Provide an exact repetition of every entry, with no word altered.

# # # # # # #

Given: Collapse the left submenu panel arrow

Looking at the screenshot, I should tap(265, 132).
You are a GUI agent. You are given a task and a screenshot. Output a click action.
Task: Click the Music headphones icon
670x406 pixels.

# # # # # # #

- Your solution:
Given: Collapse the left submenu panel arrow

Looking at the screenshot, I should tap(265, 132).
You are a GUI agent. You are given a task and a screenshot. Output a click action.
Task: Click the Music headphones icon
670x406 pixels.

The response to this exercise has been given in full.